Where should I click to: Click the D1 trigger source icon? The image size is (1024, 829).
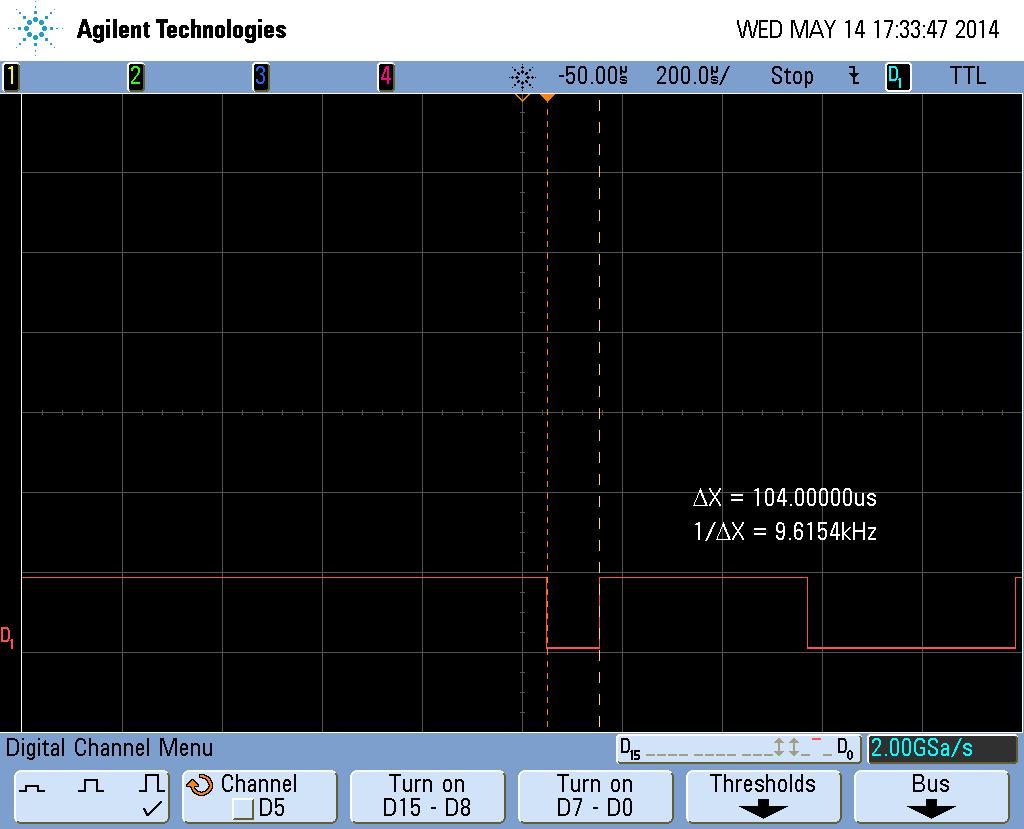897,77
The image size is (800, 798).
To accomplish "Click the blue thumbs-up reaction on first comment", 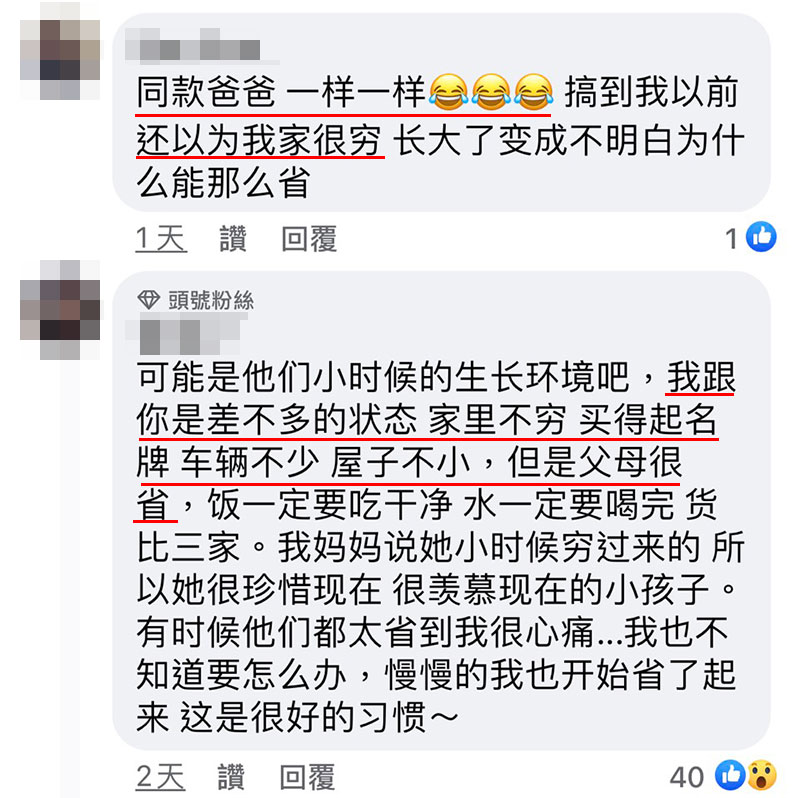I will point(761,237).
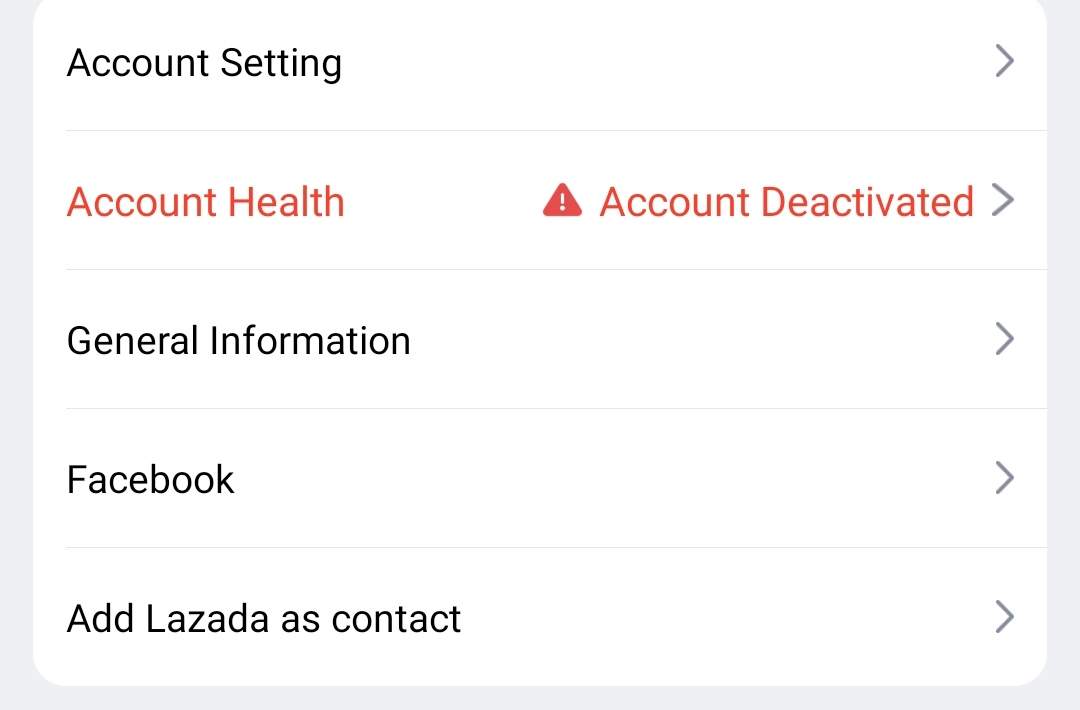Screen dimensions: 1080x710
Task: Tap the arrow after Account Deactivated
Action: (x=1003, y=200)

· · · ·

◆ INSTRUCTION
List every line of the data above that contains the word "image", treating uppercase and lowercase letters as different.

◆ WRITTEN ANSWER
Where should I click to: Click the D1 trigger source icon? The image size is (1024, 829).
The image size is (800, 798).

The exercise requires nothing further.